##### Vorliegender Text
Haftung für psychische Verletzungen

Donnerstag, 31. Januar 2013 - 07:06


http://diepresse.com/home/recht/rechtallgemein/1339019/Neue-Pflicht-zur-Praevention

Neue Pflicht zur Prävention

30.01.2013 | 18:13 | von Katharina Braun (Die Presse)

Arbeitnehmerschutz. Dienstgeber müssen künftig mehr auf die psychische Gesundheit ihrer Mitarbeiter achten. von Katharina Braun …

Tatsächlich gehen die Anfang des Jahres umgesetzten Änderungen des österreischen Arbeitnehmerschutzgesetzes weiter, als die anstehenden Klarstellungen im deutschen Arbeitsschutzgesetz. Aber auch in Österreich hatten die Arbeitgeber psychische Belastungen schon vorher in den Arbeitsschutz einzubeziehen. Der Vorteil der österreichischen Nachbesserungen gegenüber den deutschen Klarstellungen: In Österreich ist durch konkrete Vorgaben zur Umsetzung der Vorschrift die Überprüfbarkeit der Vorschriftenbefolgung einfacher geworden.
##########
Aufgabenstellung
Entnehmen Sie dem Text zum Arbeitnehmerschutz die Stelle von „Neue Pflicht zur“ bis „Vorschriftenbefolgung einfacher geworden.“ und geben Sie sie wortgetreu wieder.
##### Bereitgestellte Daten
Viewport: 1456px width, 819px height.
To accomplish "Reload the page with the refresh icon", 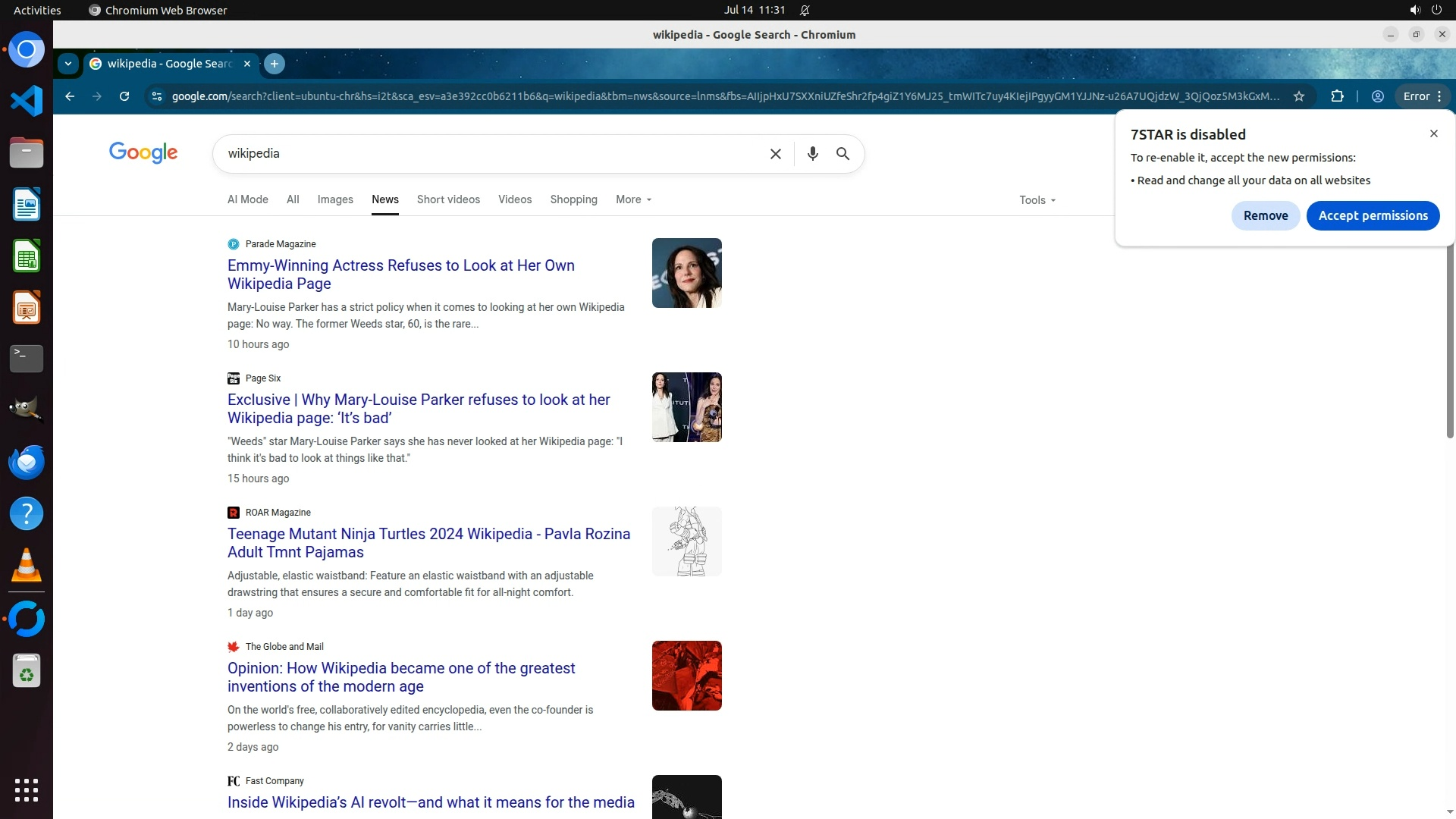I will 124,96.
##########
Lösung
Neue Pflicht zur Prävention

30.01.2013 | 18:13 | von Katharina Braun (Die Presse)

Arbeitnehmerschutz. Dienstgeber müssen künftig mehr auf die psychische Gesundheit ihrer Mitarbeiter achten. von Katharina Braun …

Tatsächlich gehen die Anfang des Jahres umgesetzten Änderungen des österreischen Arbeitnehmerschutzgesetzes weiter, als die anstehenden Klarstellungen im deutschen Arbeitsschutzgesetz. Aber auch in Österreich hatten die Arbeitgeber psychische Belastungen schon vorher in den Arbeitsschutz einzubeziehen. Der Vorteil der österreichischen Nachbesserungen gegenüber den deutschen Klarstellungen: In Österreich ist durch konkrete Vorgaben zur Umsetzung der Vorschrift die Überprüfbarkeit der Vorschriftenbefolgung einfacher geworden.